REQUIRED ACTIONS >>
- 1) In the document passage about whether a product counts as a drug, condense the paragraph that begins "FDA ensures the quality of drug products" into a short bulleted list that keeps its main facts.
- 2) Resume the passage on qualifying a drug manufacturer after its final line, carrying on the list of required Drug Facts label information.

Qualifying Your Manufacturer: Is Your Product A Drug?
The FD&C Act defines drugs, in part, by their intended use, as "articles intended for use in the diagnosis, cure, mitigation, treatment, or prevention of disease" and "articles (other than food) intended to affect the structure or any function of the body of man or other animals" [FD&C Act, sec. 201(g)(1)]. 

Some manufacturers specialize in the manufacturing and distribution of "drugs" only, meaning they can only manufacture the types of products that meet the FDA definition of a "drug".

FDA ensures the quality of drug products by carefully monitoring drug manufacturers' compliance with its Current Good Manufacturing Practice (CGMP) regulations.  The CGMP regulations for drugs contain minimum requirements for the methods, facilities, and controls used in manufacturing, processing, and packing of a drug product.  The regulations make sure that a product is safe for use, and that it has the ingredients and strength it claims to have.

In the Federal Register of March 1999, the Food and Drug Administration published the OTC Drug Facts Label regulation. This regulation required most OTC drug products to comply with the new format and content requirements by May 2002. 

Patterned after the Nutrition Facts food label, the Drug Facts label uses simple language and an easy-to-read format to help people compare and select OTC medicines and follow dosage instructions. The following information must appear in this order:

  • The product's active ingredients, including the amount in each dosage unit.

INPUT DATA >>
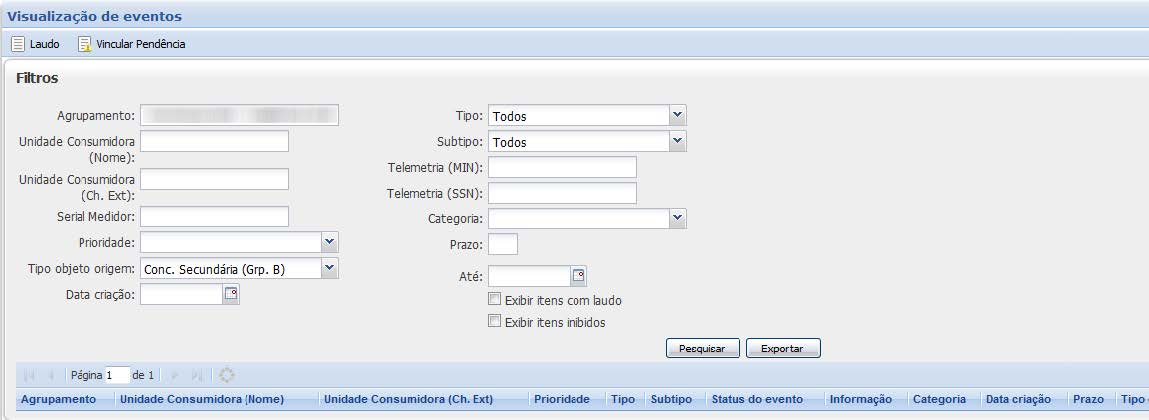Refresh the events grid

click(227, 375)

RESULTS >>
- 1)
- FDA ensures drug product quality by monitoring manufacturers' compliance with its Current Good Manufacturing Practice (CGMP) regulations.
- The CGMP regulations set minimum requirements for the methods, facilities, and controls used in manufacturing, processing, and packing a drug product.
- They ensure a product is safe to use and has the ingredients and strength it claims.

- 2)
  • The purpose of the product.
  • The uses (indications) for the product.
  • Specific warnings, including when the product should not be used under any circumstances, and when it is appropriate to consult with a doctor or pharmacist. This section also describes side effects that could occur and substances or activities to avoid.
  • Dosage instructions--when, how, and how often to take the product.
  • The product's inactive ingredients, important information to help consumers avoid ingredients that may cause an allergic reaction.
Along with the standardized format, the label uses plain-speaking terms to describe the facts about each OTC drug. The label also requires a type size large enough to be easily read and specific layout details--bullets, spacing between lines, and clearly marked sections--to improve readability.